Conflating those hostile years with the voter suppression we're seeing in key battleground states that even now is convulsing the voting process, my ambivalence has reached a new high, forcing me to reconsider how much, going forward, I'm willing to devote of my personal wherewithal--my energies, my time, and my tangible resources--to the continued welfare of this nation.

If that sounds negative and hyper-cynical,  so be it. Perhaps I'll wait for a more fortuitous season, one where the values of democracy are better appreciated and generally prized, as they appear now to have undergone a throwback to a earlier time--a time that's all too familiar for its ruthlessness and racial animus.

Now to the comment I left on the blog, in response to some remarks that were made:

"I've seen so much anger, frustration, and hatred directed at Obama and Mitt Romney."

Clearly, I haven't seen all that you've seen, nor heard all that you've heard, but when it comes to the level--and amplitude--of "anger, frustration, and hatred directed at [the two candidates]," Obama wins that distinction hands down, not only during this election season, but for the better part of the four years he's been in office, remindful of ages gone by, where the niggerization of blacks was the national pastime.
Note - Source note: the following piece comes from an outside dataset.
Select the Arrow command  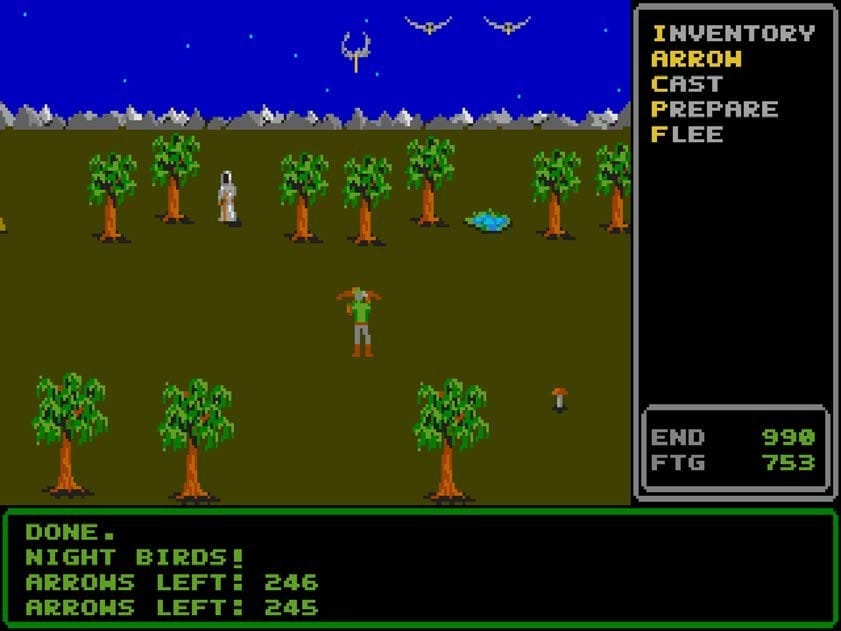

"I'm pretty sure I can survive four years of Romney."

I can survive him, but I'm not sure that the nation can. Blacks, it's my belief, are watching this election closely, for the racial bellwether that it's becoming. Couple that with the voter suppression we're seeing in key battleground states, and you have in the making a total black disaffection--a turning of their collective back on this nation--a refusal to participate either in its economic growth, or in its survival as a superpower.

Black purchasing power is huge. In the future, blacks just might be more selective about where they put they money, and what they buy.

Whether Obama win or lose, the relationship between blacks and those in the majority will change appreciably--Republicans sought to steal this election and many whites on the Right stood by and watched it happen (finding justification for it), as well as some Republican blacks, notably Condi Rice, who lent her sizable reputation to Romney's bid for the White House, fully aware of the despicable tactics being used to effect that end.

To his credit, Colin Powell endorsed the president. Condi Rice, with her support of Romney, and thereby Republican policies and tactics, may be trying to land a key position in a RomRy administration, but those aspirations come at a high price--by trampling on her own people and failing to speak out against her party's contemptible treatment of this nation's first black president to realize those aspirations, will cause her, in the years ahead to lose a large chunk of black respect and black support.

Cable news is characterizing Romney's base as "hating" the black man in the White House--identifying the hatred as the key motivator driving them to the polls. What they're neglecting to tell you is just how angry black voters are, and blacks in general, as they watch the long lines at polling stations where early voting is allowed, but oftentimes at a reduction in hours and days, thanks to Republican state houses in swing states.

This suppression attempt--and the anger that ensued--will do more to mobilize black voters and bring them to the polls for President Obama (notwithstanding, standing in long lines for as long as it takes to vote), than it would have, had Republicans just allowed the voting process to go forward without the suppression.

They say that elephants have long memories. It's nothing compared to the memories of black Democratic donkeys that have been forced to eat the hay that the Right has served up liberally during Obama's tenure as president--and fairly recently in their effort to suppress the vote.